Thursday, February 18, 2010

The Load of Unicorn

I am old fashioned; I admit it. I like a book to be a treasure that a man may hoard for life.

(The Load of Unicorn by Cynthia Harnett)

I can’t remember the first time my father read me “The Load of Unicorn”. Maybe it was too long ago! My parents read me books like “Swallows and Amazons” and “The Load of Unicorn” WAY before I was old enough to “understand” and they’re a part of my life – almost a part of my soul. Someone once said that “when you read a book as a child, it becomes a part of your identity in a way that no other reading in your life does.” They’re right. And maybe that’s one reason why, when my father read “The Load of Unicorn” to my siblings last month, I was a happy bunny. The book is excellent, but – for me! – it’s familiar and comfortable and, therefore, altogether wonderful.

If you read “The Load of Unicorn”, you’ll feel like a traveller through time, whisked back to London, England, in the late 1400s. Bendy is a boy (between thirteen and fifteen years old) always up to his neck in trouble. But in “The Load of Unicorn” he’s in the most serious trouble of his life.

Bendy’s father is a scrivener – a man who writes books, writing each word on each page in ink on paper by hand, for a living. Bendy’s older brothers are also scriveners. They write and sell books in the family shop, “The Crowing Crock”, in one of the alleys in the shadow of St Paul’s Cathedral. They hate William Caxton who, after years of living and working for the mercer’s guild abroad, has come home to England with a printing press. He’s set up a shop in Westminster and he’s printing books. A printer can produce and sell more books than a scrivener. But a printer needs paper – preferably good paper, like that from Flanders, bearing the unicorn water mark.

Bendy’s trouble begins with a conversation between one of his brothers and a shady character, but it deepens with his father makes friends with William Caxton – and indentures Bendy to William Caxton as his apprentice. Bendy is going to be a printer, not a scrivener! At once, he’s swept into a fight for the Unicorn paper and a quest for a book written by a knight with a strange reputation for the highest ideals of chivalry and the wildest bursts of adventuring. What Bendy doesn’t know is that the fight for the paper and the quest for the book are connected to each other. And that both are tinged with danger – and treason.

Cynthia Harnett only wrote six books, but they’re all excellent. If you can get hold of a copy of “The Load of Unicorn”, do – and read it many times! It combines excellent story-telling with “real” characters and baffling mystery. Everything is explained in detail, so you feel at home in Bendy’s world – but it’s explained so beautifully and naturally that you never feel bored. At the end of book, you feel as if you know what it’s like to be the child of a scrivener and the apprentice of a printer, as well as a citizen of London in the days before the Reformation. Someday I’d very much like to write as beautifully as Cynthia Harnett.

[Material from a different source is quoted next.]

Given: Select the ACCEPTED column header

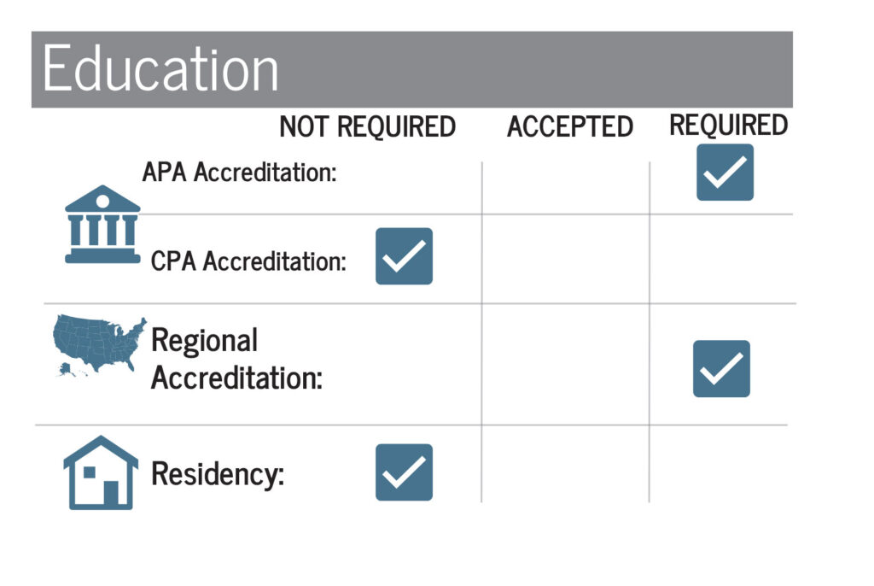Looking at the screenshot, I should point(569,126).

As a new indie author, I was fascinated last month by the tension in “The Load of Unicorn” between the scriveners and the printers. In Bendy’s day, the world of books was changing – books were available in a quantity and quality never before imagined. In our day, traditional publishers are arguing that traditional publication is the only REAL option for publication and indie authors are arguing that times are changing and authors DO have choices – and CAN publish their own books. I think there’s room for traditionally-published and self-published books in our world AND on our bookshelves. But like William Caxton, those of us choosing the new path should pursue beauty and excellence with courage and humility in our writing AND our publishing.

I think Bendy’s father expresses it beautifully for all of us:

A book well written in a fair hand is a work to rejoice in and offer to God. But times are changing. One cannot halt them; and books are not only things of outward beauty, they are food for a man’s mind, and if these new ways supply that food as we cannot then we must treat them with due honour.